A fronte di questa mini-rappresentanza in termini numerici, il digitale mostra tuttavia di possedere una fortissima vitalità rispetto al resto dei settori: dall’inizio dell’anno, infatti, il comparto è cresciuto del 2,4%, quasi quattro volte più della media delle imprese italiane (0,6%). Il 12,5% di queste attività sono guidate da giovani con meno di 35 anni ma, se si guarda alle aperture di nuove imprese intervenute dall’inizio dell’anno, la spinta che viene dai giovani a questo settore così strategico è ben più significativa: delle 6.330 iscrizioni rilevate tra gennaio e settembre, il contributo degli ‘under 35’ sfiora il 35%.

Forte anche la dinamica dei bilanci delle società del digitale: negli ultimi due anni il valore della produzione è cresciuto a ritmi doppi rispetto agli altri settori e il valore aggiunto del 50%. Quanto all’occupazione, in media le imprese del settore digitale occupano 5,4 addetti, contro una media del 4,5 riferita a tutte le imprese.

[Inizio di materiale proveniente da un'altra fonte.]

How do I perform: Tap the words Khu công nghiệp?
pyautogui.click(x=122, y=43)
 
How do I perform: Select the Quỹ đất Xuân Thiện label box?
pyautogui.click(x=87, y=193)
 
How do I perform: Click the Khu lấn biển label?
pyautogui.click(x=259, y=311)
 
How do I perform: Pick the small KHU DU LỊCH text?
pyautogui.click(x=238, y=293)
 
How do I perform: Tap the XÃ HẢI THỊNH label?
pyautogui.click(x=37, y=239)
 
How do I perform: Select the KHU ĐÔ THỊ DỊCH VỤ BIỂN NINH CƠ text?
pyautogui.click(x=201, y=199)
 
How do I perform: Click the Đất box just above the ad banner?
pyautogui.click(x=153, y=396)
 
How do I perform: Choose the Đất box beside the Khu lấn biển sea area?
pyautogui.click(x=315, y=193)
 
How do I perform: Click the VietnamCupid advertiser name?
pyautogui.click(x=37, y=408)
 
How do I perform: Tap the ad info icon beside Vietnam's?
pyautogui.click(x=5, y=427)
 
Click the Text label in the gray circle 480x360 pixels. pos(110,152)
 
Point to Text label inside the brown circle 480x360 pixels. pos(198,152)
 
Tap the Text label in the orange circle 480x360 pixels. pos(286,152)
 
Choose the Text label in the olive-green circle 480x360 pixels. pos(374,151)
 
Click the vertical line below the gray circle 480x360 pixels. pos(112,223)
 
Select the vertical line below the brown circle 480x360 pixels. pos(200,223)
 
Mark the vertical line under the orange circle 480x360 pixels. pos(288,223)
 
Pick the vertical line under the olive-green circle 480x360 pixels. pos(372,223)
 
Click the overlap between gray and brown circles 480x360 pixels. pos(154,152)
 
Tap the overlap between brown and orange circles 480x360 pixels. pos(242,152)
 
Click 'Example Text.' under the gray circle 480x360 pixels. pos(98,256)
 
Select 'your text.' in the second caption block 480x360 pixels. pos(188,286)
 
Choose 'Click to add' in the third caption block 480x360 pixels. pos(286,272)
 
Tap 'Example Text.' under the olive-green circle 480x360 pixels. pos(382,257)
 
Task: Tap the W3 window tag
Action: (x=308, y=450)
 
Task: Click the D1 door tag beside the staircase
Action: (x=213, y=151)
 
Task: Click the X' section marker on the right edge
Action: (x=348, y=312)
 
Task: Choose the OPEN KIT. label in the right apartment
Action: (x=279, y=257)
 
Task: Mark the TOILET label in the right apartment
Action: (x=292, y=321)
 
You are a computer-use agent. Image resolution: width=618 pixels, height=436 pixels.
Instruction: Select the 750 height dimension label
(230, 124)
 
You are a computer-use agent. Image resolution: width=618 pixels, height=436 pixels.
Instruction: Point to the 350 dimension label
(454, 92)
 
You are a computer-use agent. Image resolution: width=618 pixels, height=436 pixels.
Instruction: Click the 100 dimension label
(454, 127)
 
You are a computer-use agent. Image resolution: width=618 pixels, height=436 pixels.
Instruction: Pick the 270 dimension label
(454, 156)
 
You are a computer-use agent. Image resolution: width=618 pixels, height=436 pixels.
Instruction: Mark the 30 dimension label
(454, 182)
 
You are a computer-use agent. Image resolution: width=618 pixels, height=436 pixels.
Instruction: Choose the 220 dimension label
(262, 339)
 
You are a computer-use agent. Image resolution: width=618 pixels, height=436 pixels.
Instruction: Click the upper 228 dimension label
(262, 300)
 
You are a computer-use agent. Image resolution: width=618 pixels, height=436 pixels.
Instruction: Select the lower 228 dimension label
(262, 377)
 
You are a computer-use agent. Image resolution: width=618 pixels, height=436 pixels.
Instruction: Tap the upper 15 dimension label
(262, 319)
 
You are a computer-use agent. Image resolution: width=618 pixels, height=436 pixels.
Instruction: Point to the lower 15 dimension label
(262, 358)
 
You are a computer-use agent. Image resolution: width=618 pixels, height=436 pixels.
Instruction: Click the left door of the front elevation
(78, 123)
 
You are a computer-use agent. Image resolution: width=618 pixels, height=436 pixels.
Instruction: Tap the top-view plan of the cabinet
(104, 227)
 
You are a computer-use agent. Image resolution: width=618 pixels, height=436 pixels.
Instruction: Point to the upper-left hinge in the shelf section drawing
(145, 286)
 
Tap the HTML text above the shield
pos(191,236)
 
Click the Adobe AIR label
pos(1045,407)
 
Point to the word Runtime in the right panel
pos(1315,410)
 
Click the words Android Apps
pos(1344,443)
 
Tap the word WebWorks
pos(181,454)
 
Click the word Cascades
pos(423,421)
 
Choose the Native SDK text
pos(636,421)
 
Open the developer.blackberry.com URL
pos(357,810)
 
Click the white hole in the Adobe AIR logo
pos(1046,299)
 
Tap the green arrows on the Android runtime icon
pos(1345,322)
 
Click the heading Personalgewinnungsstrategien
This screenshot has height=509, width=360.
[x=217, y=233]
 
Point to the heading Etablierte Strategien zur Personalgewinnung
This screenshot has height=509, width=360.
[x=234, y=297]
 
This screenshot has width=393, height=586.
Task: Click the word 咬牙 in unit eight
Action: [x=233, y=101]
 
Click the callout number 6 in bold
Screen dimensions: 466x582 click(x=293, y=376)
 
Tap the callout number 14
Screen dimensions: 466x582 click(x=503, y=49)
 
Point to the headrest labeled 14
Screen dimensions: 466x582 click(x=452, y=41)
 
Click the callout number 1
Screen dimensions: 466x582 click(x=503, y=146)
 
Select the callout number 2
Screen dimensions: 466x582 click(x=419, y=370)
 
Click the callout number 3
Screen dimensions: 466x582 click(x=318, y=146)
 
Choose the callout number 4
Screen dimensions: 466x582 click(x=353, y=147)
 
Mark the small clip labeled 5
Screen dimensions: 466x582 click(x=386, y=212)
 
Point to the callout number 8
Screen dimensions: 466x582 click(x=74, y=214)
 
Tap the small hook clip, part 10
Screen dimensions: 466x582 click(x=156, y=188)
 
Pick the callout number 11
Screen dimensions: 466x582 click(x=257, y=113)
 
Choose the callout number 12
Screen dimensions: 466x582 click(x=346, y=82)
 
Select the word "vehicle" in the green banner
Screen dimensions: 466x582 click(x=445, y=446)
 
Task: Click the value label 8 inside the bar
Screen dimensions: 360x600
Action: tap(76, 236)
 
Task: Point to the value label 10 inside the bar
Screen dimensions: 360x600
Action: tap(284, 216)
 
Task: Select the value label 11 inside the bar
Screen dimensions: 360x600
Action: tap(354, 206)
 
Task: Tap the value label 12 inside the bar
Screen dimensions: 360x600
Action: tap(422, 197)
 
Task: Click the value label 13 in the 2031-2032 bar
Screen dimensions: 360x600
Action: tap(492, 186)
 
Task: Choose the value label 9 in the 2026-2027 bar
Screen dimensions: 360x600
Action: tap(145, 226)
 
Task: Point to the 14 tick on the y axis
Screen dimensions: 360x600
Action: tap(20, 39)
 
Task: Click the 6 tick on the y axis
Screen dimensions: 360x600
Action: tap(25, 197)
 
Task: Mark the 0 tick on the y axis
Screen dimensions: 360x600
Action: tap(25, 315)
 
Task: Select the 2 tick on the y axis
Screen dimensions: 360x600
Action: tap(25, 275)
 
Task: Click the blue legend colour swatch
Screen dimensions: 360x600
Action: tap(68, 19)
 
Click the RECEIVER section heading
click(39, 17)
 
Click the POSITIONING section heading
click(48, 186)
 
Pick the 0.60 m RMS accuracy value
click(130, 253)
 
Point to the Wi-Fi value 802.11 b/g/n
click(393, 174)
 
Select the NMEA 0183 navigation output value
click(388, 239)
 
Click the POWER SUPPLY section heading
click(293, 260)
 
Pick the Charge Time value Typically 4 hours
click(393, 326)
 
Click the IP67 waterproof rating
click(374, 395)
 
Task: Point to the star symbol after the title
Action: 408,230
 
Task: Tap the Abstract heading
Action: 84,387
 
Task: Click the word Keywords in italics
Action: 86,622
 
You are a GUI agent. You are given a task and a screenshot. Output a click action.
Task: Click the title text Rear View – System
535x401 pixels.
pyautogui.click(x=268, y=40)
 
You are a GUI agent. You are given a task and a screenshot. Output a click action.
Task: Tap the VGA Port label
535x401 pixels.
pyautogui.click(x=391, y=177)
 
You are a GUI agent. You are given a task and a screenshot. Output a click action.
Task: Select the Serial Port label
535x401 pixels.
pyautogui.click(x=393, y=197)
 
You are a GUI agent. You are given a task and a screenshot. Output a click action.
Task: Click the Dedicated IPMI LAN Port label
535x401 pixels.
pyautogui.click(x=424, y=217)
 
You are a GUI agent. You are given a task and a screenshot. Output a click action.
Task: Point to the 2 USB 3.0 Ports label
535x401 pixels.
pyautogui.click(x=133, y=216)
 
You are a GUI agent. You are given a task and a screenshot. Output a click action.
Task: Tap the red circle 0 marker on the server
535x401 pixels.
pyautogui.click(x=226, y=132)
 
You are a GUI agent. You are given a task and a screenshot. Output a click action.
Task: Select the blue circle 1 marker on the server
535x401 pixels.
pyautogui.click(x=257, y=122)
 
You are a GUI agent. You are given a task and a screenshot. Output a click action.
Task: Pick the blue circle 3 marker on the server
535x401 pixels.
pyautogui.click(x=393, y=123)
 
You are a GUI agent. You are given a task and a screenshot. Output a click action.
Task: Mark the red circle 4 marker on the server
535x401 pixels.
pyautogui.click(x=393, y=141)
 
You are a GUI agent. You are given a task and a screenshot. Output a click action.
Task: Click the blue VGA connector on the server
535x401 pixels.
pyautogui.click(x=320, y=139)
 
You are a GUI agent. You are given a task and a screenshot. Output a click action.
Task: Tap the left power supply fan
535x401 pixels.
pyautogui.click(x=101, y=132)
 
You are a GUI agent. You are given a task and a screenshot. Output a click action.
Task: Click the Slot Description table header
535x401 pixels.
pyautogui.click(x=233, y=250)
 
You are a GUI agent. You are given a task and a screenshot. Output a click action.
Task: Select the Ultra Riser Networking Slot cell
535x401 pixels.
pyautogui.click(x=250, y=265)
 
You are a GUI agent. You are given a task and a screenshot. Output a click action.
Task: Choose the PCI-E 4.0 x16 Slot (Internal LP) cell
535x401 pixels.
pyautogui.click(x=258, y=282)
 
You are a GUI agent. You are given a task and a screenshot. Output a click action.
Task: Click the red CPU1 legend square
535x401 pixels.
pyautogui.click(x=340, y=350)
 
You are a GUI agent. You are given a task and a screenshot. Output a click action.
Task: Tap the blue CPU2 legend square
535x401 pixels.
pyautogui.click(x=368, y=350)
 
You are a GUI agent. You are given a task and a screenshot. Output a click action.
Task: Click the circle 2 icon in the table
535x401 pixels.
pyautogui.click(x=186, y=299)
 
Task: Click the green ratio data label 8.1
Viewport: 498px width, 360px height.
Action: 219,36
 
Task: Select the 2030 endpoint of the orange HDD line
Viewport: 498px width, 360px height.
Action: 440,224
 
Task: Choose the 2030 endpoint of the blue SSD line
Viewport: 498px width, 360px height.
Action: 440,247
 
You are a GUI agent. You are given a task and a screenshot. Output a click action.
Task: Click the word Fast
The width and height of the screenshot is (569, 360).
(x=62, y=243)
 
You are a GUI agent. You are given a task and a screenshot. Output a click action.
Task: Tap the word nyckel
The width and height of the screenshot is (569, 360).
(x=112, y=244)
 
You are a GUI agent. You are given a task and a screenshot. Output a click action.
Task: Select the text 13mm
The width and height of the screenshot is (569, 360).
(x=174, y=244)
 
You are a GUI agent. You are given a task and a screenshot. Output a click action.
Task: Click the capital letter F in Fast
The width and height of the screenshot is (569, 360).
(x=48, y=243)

Lo “screenshot” dell’imprenditoria digitale si inserisce in un quadro di complessiva tenuta – pur tra luci ed ombre - del sistema delle imprese italiane. Nei primi nove mesi del 2017, il bilancio tra aperture e chiusure ha fatto registrare un saldo positivo per 37.897 unità, contro le 41.597 dello stesso periodo del 2016. Per contro, il terzo trimestre dell’anno si segnala per un risultato migliore di quello dell’anno precedente, con un saldo di 17.999 imprese in più a fronte delle 16.197 di luglio-settembre 2016.

Oggi nel nostro Paese abbiamo un numero di imprese digitali esiguo, ma è una realtà con un forte potenziale di sviluppo”, ha detto il presidente di Unioncamere, Ivan Lo Bello.Le aziende ci dicono di avere un gran bisogno di digitalizzazione e per questo occorre innalzare la cultura e le competenze digitali delle nostre imprese. Le Camere di commercio che fanno parte del network Industria 4.0, con i 77 punti di impresa digitale che stanno realizzando, sono impegnate a favorire la conoscenza e l’utilizzo delle nuove tecnologie ”.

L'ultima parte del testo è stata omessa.